North Korea Targeting Prominent Crypto Organizations, Says Leading VC

Key Insights:

• Arthur highlighted the growing threat of North Korea in the crypto space.
• He suggested implementing an address monitoring system.
• Just yesterday US Treasury revealed North Korea’s Lazarus group executed the biggest hack in the history of crypto.

DeFiance Capital Founder Arthur Cheong, aka ‘Arthur_0x’, put out a series of tweets earlier today detailing the threat North Korea presents to the crypto space.

Initially written just for DeFiance Capital portcos and partners, Arthur decided to release it to the general public as well in the interest of public welfare.

Beware of North Korea

According to Arthur, research conducted by DeFiance Capital and a leading cyber security expert brought to light an organized campaign executed to target ‘all the prominent organizations in the crypto space by the hacker group BlueNorOff.

As per Arthur, the cybercrime organization is a state-run group who have achieved sophistication in its phishing methods, making it difficult to detect them now. And given their recent success, he believes that going forward, these attacks are only going to get more frequent and further intense.
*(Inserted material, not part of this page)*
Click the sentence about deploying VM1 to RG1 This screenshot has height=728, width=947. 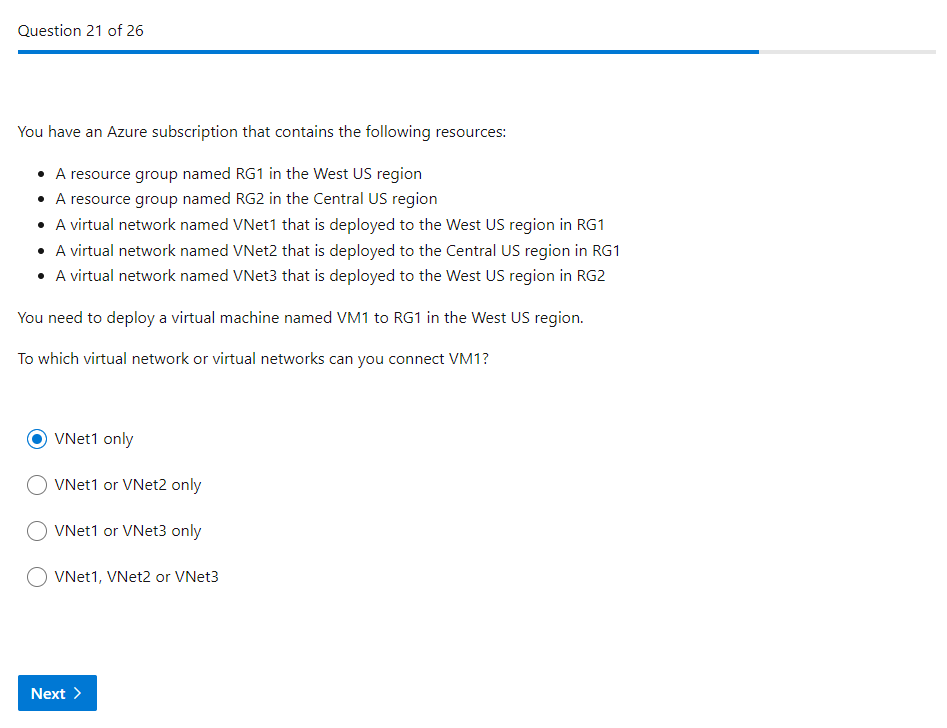point(300,318)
Not too long ago, Arthur himself was the victim of a phishing attack which he now claims was conducted by none other than the BlueNorOff group. In this attack, the Venture Capitalist lost over $1.5 million in NFTs when his hot wallet was attacked.

Thus to prevent a similar occurrence, he highlighted a few things which crypto companies can follow, including implementing a multi-signature wallet secured by hardware wallets.

A dedicated computer for crypto transactions that have no interaction with Emails and other such apps can also minimize hack risks and doubling down on 2FA (Two-Factor Authorisation) as well.

One suggestion that stood out was how these cyber criminals from the Lazarus Group are forming fake organizations posing as software developers to be hired remotely, taking advantage of the ongoing pandemic to get direct access to the systems.

Adding to the same, Arthur tweeted,

“We have heard of this case from one of our portfolio companies where applicants for their software engineer role appear to be suspicious in interview, and unable to match up with their profile in their resume.”

Thus he suggested staying wary of this as well since direct access to the network will be equal to leaving the vault open. He also finally suggested implementing an address monitoring system so that unauthorized transactions can be detected and flagged immediately.

The Lazarus

One of the most famous cybercriminal groups in the world, Lazarus, is the spawn of the Democratic People’s Republic of Korea’s (DPRK) intelligence agency called the Reconnaissance General Bureau.

This group, in 2021, singlehandedly managed to conduct hacks, exploits, and scams amounting to $400 million.

They were also responsible for Axie Infinity’s Ronin Network’s $625 million hack.

As reported by FXEmpire, the US Treasury Department as well crypto and blockchain analytics firm Chainalysis confirmed that it was the Lazarus group that executed the biggest hack in the history of crypto.

Therefore, hereon companies might want to begin practicing higher precautions when it comes to digital asset-related activities.